From edge to expectation
For now, spatial intelligence offers a decisive competitive edge. The ability to integrate accurate three-dimensional understanding into AI systems differentiates robotics platforms, design tools and immersive commerce applications. Over time, de Vigan expects it to become standard. “Eventually, spatial understanding will be table stakes,” he predicts. “Everything we do, from how we work to how we create, has a spatial component. Even two-dimensional information ultimately reflects three-dimensional reality.”
That trajectory mirrors the rise of language models. Once revolutionary, they are now commoditised. Strategic advantage will shift toward proprietary datasets and domain-specific applications. “The difference will be in the specific application, and it will depend on the data,” de Vigan says. “Enterprises that assemble high-quality vertical data and build the infrastructure to manage it will lead as foundational models converge in capability.”
The implications for strategy are clear. Investment must reach beyond algorithms to the entire stack of spatial data: capture, generation, curation and governance. Compute demands will climb, energy planning will matter, and partnerships with specialised data providers will become central. Boards should treat spatial intelligence as a core capability, not a side project. Early movers that secure reliable data sources and develop expertise in spatial modelling will shape market standards and attract the best talent.
Preparing for a spatial future
Spatial AI is no longer a distant prospect. Autonomous vehicles already navigate dense urban traffic. Industrial robots increasingly share workspaces with human colleagues. Marketing and entertainment companies experiment with immersive 3D content that blurs virtual and physical boundaries. As these systems mature, the ability to model reality at scale will decide which organisations lead and which follow.
Enterprises that recognise this shift are integrating spatial data teams into their AI roadmaps and rethinking cloud and edge infrastructure to handle heavier computational loads. They are forging alliances with universities, simulation specialists and niche 3D data providers to secure diverse sources of training material. Sustainability goals are becoming part of the planning as energy demands rise.

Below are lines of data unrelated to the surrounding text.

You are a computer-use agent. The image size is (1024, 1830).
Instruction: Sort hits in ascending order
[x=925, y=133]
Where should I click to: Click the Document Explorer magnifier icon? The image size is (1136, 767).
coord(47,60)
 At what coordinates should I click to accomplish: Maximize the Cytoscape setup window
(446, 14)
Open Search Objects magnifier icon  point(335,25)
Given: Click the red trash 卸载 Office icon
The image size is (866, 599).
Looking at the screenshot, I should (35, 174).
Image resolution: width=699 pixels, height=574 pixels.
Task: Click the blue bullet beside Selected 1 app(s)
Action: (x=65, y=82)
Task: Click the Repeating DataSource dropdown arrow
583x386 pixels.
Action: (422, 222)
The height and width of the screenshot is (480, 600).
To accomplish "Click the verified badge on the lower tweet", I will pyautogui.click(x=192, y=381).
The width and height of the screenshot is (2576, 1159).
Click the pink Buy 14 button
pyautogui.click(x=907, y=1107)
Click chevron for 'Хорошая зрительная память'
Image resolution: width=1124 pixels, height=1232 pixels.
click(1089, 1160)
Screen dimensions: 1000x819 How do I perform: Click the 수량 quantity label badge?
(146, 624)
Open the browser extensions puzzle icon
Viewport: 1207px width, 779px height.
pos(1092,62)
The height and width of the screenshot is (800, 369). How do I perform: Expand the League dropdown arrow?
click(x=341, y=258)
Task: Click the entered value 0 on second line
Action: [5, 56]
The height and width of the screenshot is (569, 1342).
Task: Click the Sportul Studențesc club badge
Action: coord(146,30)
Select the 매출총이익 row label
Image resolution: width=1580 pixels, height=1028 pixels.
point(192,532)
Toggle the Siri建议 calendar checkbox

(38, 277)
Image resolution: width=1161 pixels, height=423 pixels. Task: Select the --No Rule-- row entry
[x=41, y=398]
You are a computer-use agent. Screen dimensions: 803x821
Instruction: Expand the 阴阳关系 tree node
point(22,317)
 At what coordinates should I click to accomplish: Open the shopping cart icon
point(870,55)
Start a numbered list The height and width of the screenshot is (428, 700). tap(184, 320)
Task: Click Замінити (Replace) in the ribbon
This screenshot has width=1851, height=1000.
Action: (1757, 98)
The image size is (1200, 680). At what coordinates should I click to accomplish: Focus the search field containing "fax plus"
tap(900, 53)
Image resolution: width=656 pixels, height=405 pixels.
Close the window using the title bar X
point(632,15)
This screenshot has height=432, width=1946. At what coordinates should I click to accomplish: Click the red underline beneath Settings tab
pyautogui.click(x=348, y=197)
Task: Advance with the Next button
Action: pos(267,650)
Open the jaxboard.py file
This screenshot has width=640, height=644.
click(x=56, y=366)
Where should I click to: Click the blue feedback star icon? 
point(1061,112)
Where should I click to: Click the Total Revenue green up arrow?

These steps may appear incremental, but together they build the foundation for lasting advantage.
AI began with words, learned to see and now must learn to move. Spatial intelligence will enable machines to share our environment and collaborate on tasks that require awareness of depth and physical constraints. For business leaders, understanding and investing in this capability is no longer optional. It is the next logical step in the evolution of artificial intelligence and the key to unlocking its full commercial and industrial potential.